6100 sayılı Hukuk Muhakemeleri Kanunu (HMK)’da yargılamanın makul sürede bitirilmesini sağlamak amacıyla düzenlemeler yapılmış ve bu amaca ulaşılabilmesi için önemli bir katkı sağlayan delillerin bildirilme zamanı özel olarak düzenlenmiştir.
Delillerin belirli bir zaman dilimi içinde gösterilip sunulması yargılamayı çabuklaştıracak olmasının yanı sıra, taraflara da gösterilen delillerden haberdar olarak zamanında bunlara karşı delil veya görüş bildirebilme imkânı tanıyacak, böylece uyuşmazlıklar en kısa sürede adilane çözüme kavuşacaktır.
Bu aşamada, 6100 sayılı HMK’nın delillerin ibrazıyla ilgili hükümlerini değerlendirmek gereklidir.
HMK’nın 119/1-(f) hükmü uyarınca, gerek yazılı gerekse basit yargılama usulünde, iddia edilen her bir vakıanın hangi delillerle ispat edileceğinin, dava dilekçesinde belirtilmesi gerekir.
Maddenin gerekçesinde bu gerekliliğin, 6100 sayılı HMK’nda bir yenilik olarak düzenlendiği ifade edilmiştir. Böylece, özellikle ispat konusunda davaların usul ekonomisi ilkesine uygun bir biçimde, makul bir sürede sonuçlanması hedeflenmiştir.
Delillerin bildirilmesi hakkındaki bu düzenleme, Kanunumuzda kabul edilen somutlaştırma yükünün de bir gereğidir (Hakan Pekcanıtez, Oğuz Atalay, Muhammet Özekes, Medeni Usul Hukuku, Ankara 2013, 14. Bası, s. 506).
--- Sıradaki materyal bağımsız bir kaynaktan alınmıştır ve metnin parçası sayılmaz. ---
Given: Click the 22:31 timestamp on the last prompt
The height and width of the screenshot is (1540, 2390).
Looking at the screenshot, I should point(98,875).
Dava dilekçesinin davalıya tebliğinde, davalının iki hafta içinde davaya cevap verebileceğinin ihtarının gerektiği HMK’nın 122. maddesinde düzenlendikten sonra aynı süreye “cevap dilekçesini verme süresi” başlıklı 127. maddesinde tekrar yer verilerek “Cevap dilekçesini verme süresi, dava dilekçesinin davalıya tebliğinden itibaren iki haftadır…” şeklinde düzenleme yapılmıştır. Bu aşamada vurgulamak gerekir ki; HMK’nın 122. maddesinin gerekçesinde de belirtildiği üzere cevap süresi, Kanun tarafından düzenlenmiş kesin bir süre hâline getirilmiştir.
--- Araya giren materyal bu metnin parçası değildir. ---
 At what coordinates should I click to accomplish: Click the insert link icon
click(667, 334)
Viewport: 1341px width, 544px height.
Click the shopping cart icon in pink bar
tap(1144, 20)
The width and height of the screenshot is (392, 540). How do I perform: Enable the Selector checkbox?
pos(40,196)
Bu hakkını kullanmayan, yani süresi içinde cevap dilekçesi vermemiş olan davalı, davacının dava dilekçesinde ileri sürdüğü vakıaların tamamını inkâr etmiş sayılacaktır (HMK. m.128). 6100 sayılı HMK’nın “Cevap dilekçesinin içeriği” başlığını taşıyan 129. maddenin 1. fıkrasının (e) bendinde savunmanın dayanağı olarak ileri sürülen her bir vakıanın hangi delillerle ispat edileceğinin cevap dilekçesinde bulunması gerektiği belirtilmiştir.
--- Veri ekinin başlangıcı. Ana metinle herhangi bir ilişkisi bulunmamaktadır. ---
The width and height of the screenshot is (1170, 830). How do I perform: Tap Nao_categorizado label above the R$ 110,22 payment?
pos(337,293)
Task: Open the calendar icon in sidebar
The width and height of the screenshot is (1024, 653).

Tarafların ikinci dilekçelerini verme usulleri de ayrıntılı olarak düzenlenmiş olup, davacının, cevap dilekçesinin kendisine tebliğinden itibaren iki hafta içinde cevaba cevap dilekçesini; davalının da davacının cevabının kendisine tebliğinden itibaren iki hafta içinde ikinci cevap dilekçesini verebileceği belirlenmiştir (HMK. m. 136).
Hemen belirtilmelidir ki, hem dava dilekçesinde hem de cevap dilekçesinde gösterilen ve tarafın elinde bulunan belgelerin dilekçeye eklenerek mahkemeye sunulması, başka yerlerden getirtilecek belge ve dosyalar için de bunların bulunabilmesini sağlayıcı açıklamanın dilekçede yer alması zorunludur (HMK. m. 121, 129/2).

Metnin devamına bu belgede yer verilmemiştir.